Right, because New York is not car-centric (bike lanes, very dense, few gas stations)

"Bit of a walk" is a nice way of saying it but in reality it means you are very limited with things like shopping. You're kind of stuck with the nearest walkable grocer. If you're luck enough to live by a cheap ones like Trader Joes, they are ridiculously crowded so you're paying in a different form. Or you can try your luck with Bodegas but they're often sell expired food, are overpriced and rarely have anything fresh . Then you're stuck with how much you can carry or try to use one of those granny pushers. Kids could be very difficult to wrangle as well and there are plenty of unpleasant things you have to explain to them or ignore. It's very dehumanizing

My point is that having a car is nice and I want people to have nice things. They don't belong everywhere, like NY. But overall I don't understand this push to public transportation for the sake of public transportation.

wpm|11 months ago

> ut overall I don't understand this push to public transportation for the sake of public transportation.

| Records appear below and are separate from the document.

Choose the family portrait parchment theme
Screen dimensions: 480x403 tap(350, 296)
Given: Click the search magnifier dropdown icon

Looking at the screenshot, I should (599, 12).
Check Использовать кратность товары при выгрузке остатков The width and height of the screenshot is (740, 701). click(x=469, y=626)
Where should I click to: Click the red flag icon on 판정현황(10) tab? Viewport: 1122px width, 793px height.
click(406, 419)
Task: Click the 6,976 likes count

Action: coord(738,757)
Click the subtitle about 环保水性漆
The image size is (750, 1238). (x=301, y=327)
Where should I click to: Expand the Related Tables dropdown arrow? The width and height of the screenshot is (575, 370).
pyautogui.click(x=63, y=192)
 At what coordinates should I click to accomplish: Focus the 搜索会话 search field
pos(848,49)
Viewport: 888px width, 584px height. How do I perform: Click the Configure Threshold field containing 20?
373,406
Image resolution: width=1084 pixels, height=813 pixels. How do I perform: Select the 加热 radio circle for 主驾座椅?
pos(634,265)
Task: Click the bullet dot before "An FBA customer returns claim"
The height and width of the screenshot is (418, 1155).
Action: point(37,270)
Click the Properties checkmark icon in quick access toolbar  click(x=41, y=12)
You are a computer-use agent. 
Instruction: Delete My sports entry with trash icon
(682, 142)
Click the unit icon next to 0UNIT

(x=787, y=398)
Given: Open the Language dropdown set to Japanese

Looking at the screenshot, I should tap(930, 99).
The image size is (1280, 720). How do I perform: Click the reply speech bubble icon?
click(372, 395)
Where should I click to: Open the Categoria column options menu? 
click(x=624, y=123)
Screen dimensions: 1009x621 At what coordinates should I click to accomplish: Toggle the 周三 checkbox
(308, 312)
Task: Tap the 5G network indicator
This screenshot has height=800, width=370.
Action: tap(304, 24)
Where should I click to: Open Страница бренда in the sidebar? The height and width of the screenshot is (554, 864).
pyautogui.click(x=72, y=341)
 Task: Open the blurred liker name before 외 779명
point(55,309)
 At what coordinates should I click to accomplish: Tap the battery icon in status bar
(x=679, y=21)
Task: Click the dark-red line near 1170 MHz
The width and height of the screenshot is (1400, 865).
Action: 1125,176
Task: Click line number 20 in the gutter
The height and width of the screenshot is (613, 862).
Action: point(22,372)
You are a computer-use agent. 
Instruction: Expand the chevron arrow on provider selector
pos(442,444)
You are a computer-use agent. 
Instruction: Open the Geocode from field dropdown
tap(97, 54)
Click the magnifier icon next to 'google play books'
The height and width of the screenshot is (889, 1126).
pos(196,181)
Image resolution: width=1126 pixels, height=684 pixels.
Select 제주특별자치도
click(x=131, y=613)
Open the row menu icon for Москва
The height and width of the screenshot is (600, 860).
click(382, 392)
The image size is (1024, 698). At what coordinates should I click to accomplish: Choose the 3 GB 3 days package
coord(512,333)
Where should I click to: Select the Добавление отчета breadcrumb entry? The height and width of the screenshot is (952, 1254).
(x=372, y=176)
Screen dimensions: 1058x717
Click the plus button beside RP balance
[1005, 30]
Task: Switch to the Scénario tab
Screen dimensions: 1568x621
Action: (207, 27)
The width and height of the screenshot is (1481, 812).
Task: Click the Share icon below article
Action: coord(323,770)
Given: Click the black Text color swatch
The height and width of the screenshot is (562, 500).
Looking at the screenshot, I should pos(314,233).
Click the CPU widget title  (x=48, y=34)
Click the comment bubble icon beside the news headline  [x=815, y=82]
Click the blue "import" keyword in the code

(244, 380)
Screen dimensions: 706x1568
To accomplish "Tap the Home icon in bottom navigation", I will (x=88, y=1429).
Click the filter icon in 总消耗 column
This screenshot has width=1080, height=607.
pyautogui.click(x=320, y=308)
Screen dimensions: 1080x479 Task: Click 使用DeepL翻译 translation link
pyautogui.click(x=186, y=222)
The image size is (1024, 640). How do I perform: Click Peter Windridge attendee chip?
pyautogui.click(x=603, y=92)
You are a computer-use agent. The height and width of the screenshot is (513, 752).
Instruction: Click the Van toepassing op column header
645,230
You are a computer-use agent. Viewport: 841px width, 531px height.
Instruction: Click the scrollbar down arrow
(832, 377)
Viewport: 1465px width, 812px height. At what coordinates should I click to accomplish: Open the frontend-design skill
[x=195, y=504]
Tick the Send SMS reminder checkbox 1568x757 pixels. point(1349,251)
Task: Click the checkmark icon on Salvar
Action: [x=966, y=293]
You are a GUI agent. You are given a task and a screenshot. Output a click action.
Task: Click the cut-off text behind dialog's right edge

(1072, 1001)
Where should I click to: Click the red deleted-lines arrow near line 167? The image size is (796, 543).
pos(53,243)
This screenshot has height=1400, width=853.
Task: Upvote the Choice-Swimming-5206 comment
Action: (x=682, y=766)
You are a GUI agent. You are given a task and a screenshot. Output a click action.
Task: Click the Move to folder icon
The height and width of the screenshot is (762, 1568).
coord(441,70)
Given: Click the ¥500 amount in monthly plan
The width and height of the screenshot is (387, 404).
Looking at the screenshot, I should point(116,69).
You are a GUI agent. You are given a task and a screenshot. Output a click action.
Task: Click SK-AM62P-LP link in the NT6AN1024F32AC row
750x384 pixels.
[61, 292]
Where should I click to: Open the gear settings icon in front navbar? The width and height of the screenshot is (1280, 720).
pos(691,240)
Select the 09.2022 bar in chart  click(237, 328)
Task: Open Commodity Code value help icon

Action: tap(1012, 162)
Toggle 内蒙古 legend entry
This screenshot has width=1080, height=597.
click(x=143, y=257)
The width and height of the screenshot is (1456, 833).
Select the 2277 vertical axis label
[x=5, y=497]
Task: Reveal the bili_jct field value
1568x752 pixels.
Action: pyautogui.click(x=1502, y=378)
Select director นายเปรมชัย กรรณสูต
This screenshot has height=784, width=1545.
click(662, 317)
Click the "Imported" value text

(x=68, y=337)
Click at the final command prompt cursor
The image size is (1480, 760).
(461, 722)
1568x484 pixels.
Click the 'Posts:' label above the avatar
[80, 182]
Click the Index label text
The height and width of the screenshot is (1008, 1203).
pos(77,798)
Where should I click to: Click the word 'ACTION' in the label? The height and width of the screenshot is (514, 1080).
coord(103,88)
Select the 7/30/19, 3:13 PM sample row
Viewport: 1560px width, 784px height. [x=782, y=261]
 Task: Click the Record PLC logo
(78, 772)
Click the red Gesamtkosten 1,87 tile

Then you maybe haven't spent too long thinking about it.

Climate change is a big one.

Microplastics from tire wear.

Asthma rates in children.

Obesity rates.

Etc etc etc.

Car centric design makes us poorer, fatter, less healthy. It makes our cities and towns poorer, less resilient, and uglier. I can go on.

autoexec|11 months ago

> I'd argue that cars are not more convenient in dense cities like New York.

I'd argue that if you were correct people would have already been using alternatives and there'd have been no need to punish people for driving. When you give people a better option they take it.

NYC could have improved alternatives to make them more attractive, but they choose to make driving worse instead forcing people who can't afford it to use less convenient ways to get around.

mitthrowaway2|11 months ago

People were using alternatives, but you still need to penalize driving because it's a multiagent system. Here's why.

The convenience of driving depends on traffic. If you're the only car on the road then it's very convenient. In gridlock, it's very inconvenient (but also takes the convenience of buses down with it).

So you reach some equilibrium of traffic levels where the marginal person opts for walking / subway rather than driving in all that traffic. But if you could magically reduce traffic, then driving becomes the better option and people take it.

If you want to sustain an equilibrium of lower traffic, you need to add a penalty to driving to stabilize the convenience of being the marginal driver in that equilibrium.

There are knock-on benefits to doing so, including that it makes alternatives to driving such as busses more effective.

ARandumGuy|11 months ago

Humans are not perfectly rational actors, and will often make the "wrong" decision when better options are available. Especially when a given decision may not be bad individually, but adds up when a bunch of people make the same decision. In these cases, you have to not only incentivize the behavior you want, but disincentivize the behavior you don't want.